What you are asked to do – Copy each line of the records below that mentions the word "case".

######

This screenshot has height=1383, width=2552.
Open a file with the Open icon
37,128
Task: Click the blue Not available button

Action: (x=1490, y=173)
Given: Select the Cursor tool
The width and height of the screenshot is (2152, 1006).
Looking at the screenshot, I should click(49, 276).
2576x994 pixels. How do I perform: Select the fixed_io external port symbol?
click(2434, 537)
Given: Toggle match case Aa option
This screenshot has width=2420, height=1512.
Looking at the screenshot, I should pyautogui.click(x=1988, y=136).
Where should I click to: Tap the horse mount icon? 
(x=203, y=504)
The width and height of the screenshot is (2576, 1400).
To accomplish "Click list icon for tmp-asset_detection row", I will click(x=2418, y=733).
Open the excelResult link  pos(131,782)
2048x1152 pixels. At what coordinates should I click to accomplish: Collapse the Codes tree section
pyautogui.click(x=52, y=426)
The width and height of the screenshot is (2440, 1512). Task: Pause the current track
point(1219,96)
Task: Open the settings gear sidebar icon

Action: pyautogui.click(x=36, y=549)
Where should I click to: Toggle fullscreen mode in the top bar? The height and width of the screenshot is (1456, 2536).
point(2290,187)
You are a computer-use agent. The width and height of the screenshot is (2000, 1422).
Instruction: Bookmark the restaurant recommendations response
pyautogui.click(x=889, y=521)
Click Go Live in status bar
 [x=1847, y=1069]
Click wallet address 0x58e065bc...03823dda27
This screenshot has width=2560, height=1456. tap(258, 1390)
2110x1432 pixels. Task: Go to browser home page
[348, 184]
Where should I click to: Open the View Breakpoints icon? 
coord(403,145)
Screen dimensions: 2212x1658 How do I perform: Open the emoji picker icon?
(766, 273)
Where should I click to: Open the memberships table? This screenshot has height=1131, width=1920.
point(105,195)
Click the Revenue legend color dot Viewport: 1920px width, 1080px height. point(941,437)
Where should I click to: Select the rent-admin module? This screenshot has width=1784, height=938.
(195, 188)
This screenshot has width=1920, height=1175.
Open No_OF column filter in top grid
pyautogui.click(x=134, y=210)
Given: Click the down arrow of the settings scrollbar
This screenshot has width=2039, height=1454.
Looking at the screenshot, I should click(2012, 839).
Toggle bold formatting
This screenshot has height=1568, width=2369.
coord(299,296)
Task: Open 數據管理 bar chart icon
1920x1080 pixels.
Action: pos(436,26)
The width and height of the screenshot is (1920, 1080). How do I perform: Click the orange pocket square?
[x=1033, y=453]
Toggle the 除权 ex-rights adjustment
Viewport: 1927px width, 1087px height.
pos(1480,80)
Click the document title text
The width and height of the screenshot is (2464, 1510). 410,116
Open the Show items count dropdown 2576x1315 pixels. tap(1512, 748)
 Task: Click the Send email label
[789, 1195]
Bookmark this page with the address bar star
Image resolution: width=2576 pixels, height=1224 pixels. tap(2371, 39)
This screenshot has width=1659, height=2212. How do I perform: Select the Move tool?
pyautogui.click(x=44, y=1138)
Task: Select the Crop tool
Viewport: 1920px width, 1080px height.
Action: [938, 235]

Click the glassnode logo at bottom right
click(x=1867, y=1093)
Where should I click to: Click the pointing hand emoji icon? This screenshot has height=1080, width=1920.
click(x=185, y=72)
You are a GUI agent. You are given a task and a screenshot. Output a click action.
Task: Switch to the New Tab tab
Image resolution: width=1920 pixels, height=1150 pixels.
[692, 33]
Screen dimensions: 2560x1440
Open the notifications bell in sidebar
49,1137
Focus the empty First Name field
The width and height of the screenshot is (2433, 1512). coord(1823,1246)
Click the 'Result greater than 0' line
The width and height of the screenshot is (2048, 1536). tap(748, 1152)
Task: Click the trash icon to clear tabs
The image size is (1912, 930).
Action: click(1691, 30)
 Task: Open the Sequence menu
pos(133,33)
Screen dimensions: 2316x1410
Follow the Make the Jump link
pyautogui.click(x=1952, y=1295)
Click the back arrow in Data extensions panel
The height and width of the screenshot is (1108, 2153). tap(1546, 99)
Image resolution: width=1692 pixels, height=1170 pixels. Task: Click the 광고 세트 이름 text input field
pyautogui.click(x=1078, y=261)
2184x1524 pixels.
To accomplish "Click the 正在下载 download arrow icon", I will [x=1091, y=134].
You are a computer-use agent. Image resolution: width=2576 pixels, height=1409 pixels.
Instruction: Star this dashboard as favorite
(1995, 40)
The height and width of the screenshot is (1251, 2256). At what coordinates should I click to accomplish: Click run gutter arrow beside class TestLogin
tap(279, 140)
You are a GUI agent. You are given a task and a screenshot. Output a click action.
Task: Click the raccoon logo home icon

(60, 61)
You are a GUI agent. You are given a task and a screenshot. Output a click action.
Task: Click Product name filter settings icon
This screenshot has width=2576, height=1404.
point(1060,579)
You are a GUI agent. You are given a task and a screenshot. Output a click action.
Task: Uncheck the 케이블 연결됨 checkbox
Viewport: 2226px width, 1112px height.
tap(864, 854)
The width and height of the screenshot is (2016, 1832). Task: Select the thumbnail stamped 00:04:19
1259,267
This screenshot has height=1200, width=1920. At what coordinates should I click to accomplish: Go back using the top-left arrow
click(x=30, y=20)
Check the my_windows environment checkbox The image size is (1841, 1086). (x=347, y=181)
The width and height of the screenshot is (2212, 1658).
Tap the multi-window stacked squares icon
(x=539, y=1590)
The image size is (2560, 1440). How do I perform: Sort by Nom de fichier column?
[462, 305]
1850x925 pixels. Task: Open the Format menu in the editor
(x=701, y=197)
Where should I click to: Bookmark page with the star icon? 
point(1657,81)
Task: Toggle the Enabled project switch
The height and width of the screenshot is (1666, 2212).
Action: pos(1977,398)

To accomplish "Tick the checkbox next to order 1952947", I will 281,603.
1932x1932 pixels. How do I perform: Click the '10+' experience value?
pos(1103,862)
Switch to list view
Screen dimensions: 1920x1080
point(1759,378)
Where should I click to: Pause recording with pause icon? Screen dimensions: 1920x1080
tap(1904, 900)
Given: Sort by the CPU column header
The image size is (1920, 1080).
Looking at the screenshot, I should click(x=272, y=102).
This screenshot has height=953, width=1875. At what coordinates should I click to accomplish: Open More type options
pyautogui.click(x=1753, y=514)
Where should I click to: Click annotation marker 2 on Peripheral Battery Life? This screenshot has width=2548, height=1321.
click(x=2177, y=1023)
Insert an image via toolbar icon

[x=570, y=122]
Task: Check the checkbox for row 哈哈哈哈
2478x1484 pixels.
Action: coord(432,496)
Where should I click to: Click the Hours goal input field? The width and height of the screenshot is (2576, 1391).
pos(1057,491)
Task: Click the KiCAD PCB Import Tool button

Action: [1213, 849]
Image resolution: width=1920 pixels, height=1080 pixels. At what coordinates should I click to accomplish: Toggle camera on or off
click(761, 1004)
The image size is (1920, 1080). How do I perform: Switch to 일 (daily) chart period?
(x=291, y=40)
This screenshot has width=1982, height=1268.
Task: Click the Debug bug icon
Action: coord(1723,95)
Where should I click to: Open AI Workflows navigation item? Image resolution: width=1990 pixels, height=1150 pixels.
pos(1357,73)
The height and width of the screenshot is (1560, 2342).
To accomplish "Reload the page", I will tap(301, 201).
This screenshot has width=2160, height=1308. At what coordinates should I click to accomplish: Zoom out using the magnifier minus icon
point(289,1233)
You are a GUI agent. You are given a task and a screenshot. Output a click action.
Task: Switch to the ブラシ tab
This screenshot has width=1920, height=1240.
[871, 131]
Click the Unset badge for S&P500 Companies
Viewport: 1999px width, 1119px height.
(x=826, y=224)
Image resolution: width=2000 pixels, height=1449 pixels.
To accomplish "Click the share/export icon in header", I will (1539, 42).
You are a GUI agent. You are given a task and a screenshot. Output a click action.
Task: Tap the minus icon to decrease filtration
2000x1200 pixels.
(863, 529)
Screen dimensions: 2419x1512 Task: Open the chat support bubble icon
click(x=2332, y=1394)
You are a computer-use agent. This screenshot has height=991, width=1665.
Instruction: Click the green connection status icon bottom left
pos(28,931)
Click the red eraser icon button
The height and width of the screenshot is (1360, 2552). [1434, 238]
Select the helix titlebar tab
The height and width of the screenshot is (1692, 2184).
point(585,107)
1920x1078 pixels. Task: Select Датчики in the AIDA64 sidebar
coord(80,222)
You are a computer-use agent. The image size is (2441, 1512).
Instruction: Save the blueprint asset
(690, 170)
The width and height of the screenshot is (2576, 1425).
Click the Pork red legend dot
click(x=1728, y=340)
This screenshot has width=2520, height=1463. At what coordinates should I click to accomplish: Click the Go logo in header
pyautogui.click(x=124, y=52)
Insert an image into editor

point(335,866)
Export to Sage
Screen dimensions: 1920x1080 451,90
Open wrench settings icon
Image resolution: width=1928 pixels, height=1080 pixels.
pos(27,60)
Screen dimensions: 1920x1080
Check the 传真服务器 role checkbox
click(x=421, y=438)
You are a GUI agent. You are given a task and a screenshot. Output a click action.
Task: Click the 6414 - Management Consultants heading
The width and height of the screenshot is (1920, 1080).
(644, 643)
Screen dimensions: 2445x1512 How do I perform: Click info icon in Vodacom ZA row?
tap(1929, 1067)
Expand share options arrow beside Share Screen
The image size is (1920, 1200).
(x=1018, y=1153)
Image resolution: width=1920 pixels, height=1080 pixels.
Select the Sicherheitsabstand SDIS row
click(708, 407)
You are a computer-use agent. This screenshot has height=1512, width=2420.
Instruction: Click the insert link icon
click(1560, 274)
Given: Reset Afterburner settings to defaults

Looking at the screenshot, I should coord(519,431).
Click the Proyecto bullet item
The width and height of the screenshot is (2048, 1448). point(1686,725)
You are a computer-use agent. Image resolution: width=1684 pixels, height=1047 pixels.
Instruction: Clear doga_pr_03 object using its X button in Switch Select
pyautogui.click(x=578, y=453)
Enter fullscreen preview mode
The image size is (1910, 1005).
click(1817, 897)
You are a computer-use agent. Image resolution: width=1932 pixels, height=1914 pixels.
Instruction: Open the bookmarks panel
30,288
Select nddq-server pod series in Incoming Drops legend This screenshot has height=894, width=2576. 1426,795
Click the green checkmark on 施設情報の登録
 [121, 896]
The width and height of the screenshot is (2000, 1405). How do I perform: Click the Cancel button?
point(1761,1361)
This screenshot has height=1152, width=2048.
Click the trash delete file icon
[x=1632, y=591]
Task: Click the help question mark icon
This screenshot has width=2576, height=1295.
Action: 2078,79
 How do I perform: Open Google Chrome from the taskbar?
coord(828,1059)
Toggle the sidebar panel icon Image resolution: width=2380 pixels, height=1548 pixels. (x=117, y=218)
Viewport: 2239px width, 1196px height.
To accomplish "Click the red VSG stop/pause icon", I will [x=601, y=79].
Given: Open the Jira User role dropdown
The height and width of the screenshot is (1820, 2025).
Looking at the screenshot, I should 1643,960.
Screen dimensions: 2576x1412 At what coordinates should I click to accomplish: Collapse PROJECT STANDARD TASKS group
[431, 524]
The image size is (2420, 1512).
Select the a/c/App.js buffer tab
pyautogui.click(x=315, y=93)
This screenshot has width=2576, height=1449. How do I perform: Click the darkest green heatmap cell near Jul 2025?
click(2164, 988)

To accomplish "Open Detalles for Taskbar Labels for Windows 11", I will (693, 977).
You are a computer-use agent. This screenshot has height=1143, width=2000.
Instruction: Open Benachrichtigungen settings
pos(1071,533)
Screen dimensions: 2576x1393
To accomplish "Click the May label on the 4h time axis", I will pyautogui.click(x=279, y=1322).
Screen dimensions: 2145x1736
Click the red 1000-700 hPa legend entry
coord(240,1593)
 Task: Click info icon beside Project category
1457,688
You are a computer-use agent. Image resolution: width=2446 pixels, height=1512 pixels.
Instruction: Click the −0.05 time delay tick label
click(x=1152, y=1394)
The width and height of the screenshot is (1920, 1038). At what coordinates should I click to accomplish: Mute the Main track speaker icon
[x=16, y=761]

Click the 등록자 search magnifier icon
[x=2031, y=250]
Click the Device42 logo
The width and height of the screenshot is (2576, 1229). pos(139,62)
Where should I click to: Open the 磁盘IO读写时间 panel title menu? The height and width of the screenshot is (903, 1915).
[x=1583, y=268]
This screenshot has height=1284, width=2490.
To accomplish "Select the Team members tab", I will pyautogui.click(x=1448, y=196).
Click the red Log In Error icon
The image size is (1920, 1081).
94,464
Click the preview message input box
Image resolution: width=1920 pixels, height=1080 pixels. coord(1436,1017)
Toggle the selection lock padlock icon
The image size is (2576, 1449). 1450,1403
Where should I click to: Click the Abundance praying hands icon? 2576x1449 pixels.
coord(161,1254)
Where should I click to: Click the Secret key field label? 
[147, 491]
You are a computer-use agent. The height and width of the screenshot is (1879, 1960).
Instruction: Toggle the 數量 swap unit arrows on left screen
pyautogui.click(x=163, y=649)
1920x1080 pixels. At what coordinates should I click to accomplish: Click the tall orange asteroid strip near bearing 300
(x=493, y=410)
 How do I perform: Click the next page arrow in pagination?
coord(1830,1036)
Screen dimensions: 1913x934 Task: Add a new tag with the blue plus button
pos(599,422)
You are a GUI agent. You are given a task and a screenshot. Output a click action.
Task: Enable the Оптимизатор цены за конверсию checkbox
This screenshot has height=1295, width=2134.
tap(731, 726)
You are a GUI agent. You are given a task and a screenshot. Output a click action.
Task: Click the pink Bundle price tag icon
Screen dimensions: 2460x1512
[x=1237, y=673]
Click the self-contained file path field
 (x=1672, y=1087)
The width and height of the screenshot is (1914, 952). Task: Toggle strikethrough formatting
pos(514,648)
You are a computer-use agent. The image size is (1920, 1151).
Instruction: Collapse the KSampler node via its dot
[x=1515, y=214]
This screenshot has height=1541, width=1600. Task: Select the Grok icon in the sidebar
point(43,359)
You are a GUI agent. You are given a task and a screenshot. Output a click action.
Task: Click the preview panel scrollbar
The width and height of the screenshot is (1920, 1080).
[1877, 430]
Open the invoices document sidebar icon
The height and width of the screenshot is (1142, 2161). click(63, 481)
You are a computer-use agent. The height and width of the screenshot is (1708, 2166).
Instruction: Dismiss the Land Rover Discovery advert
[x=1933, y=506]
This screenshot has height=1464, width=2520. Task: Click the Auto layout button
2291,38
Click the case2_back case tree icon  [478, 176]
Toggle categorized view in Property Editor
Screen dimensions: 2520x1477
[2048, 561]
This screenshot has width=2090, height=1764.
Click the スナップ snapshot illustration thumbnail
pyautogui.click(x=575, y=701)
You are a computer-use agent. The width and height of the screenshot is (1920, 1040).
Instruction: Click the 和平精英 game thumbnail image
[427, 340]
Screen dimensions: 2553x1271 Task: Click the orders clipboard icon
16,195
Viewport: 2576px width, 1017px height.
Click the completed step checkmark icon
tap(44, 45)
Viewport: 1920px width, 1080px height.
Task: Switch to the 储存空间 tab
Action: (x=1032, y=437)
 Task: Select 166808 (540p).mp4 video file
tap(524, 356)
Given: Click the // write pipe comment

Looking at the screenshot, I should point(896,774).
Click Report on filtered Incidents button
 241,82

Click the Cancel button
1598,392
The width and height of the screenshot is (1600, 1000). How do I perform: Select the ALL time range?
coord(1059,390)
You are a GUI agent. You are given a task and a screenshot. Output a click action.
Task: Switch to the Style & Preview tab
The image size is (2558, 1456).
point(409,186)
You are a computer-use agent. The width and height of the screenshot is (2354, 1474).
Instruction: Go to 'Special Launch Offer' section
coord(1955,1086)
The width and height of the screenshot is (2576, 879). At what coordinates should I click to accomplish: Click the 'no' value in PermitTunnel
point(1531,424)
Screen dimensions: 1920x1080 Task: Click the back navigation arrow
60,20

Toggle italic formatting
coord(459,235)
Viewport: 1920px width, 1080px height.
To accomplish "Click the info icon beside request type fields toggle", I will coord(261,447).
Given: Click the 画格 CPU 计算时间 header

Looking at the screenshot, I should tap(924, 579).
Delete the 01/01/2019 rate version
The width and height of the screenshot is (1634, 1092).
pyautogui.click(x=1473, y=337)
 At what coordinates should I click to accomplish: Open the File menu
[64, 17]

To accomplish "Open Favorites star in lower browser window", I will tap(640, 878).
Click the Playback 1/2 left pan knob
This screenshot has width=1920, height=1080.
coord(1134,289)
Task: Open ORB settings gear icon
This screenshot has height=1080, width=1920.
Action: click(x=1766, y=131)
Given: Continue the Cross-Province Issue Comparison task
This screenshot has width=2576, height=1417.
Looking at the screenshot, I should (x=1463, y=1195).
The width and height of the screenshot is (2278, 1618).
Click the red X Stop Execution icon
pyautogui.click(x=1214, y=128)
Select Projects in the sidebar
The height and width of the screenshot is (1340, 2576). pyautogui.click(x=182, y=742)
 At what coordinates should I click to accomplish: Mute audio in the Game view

######

Answer below –
Given: Toggle match case Aa option
Click the case2_back case tree icon  [478, 176]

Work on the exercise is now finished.